━━━ DATASET EXCERPTS ━━━

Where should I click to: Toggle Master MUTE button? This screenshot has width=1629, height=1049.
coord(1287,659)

━━━
━━━ DATASET EXCERPTS ━━━

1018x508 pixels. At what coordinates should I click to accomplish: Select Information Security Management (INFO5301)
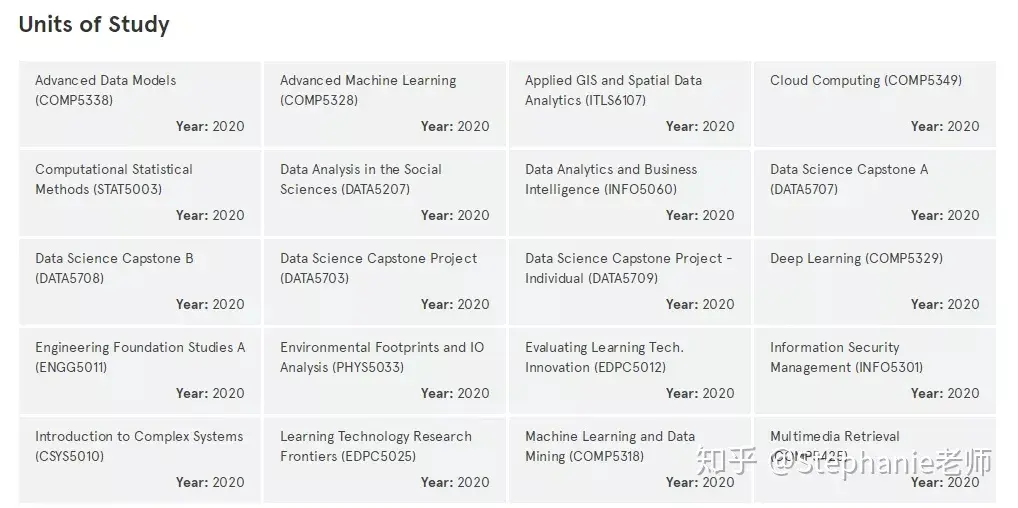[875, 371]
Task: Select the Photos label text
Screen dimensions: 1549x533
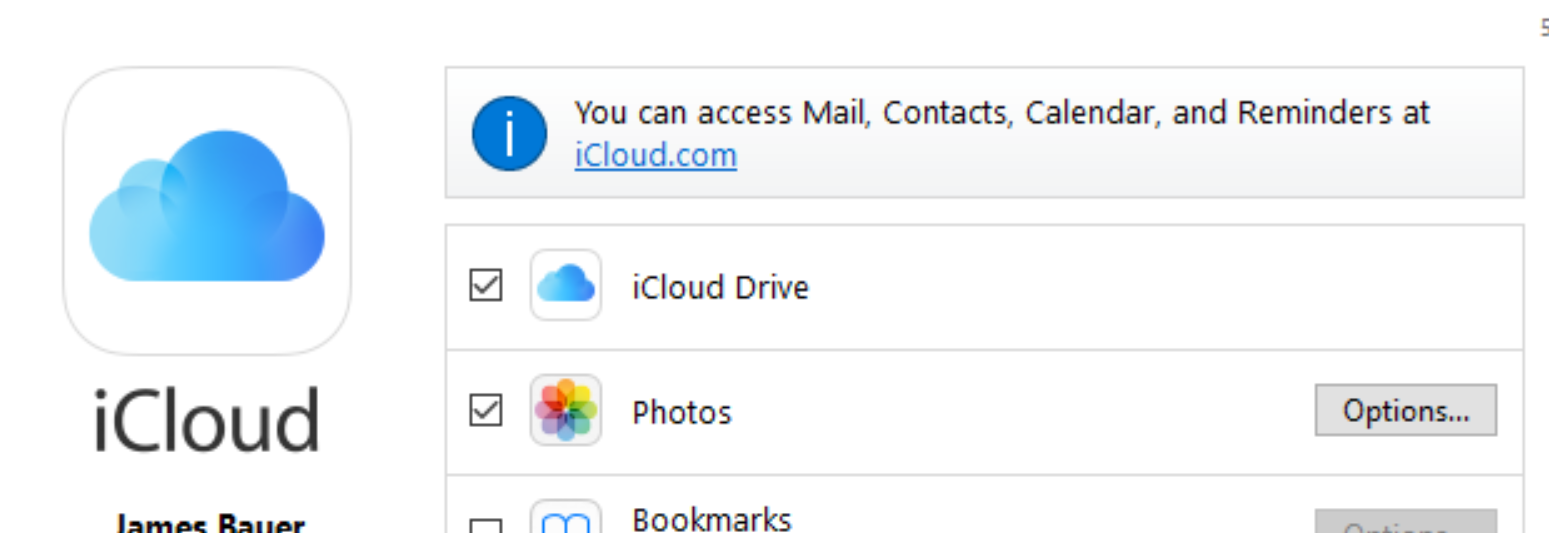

━━━

WHAT THE EXERCISE ASKS ->
In the material above, which lines fall between the one holding "1018x508 pixels. At" and the one holding "Screen dimensions: 1549x533", inclusive? Print exactly those, with the pictures left out.

ANSWER SPACE ->
1018x508 pixels. At what coordinates should I click to accomplish: Select Information Security Management (INFO5301)
[875, 371]
Task: Select the Photos label text
Screen dimensions: 1549x533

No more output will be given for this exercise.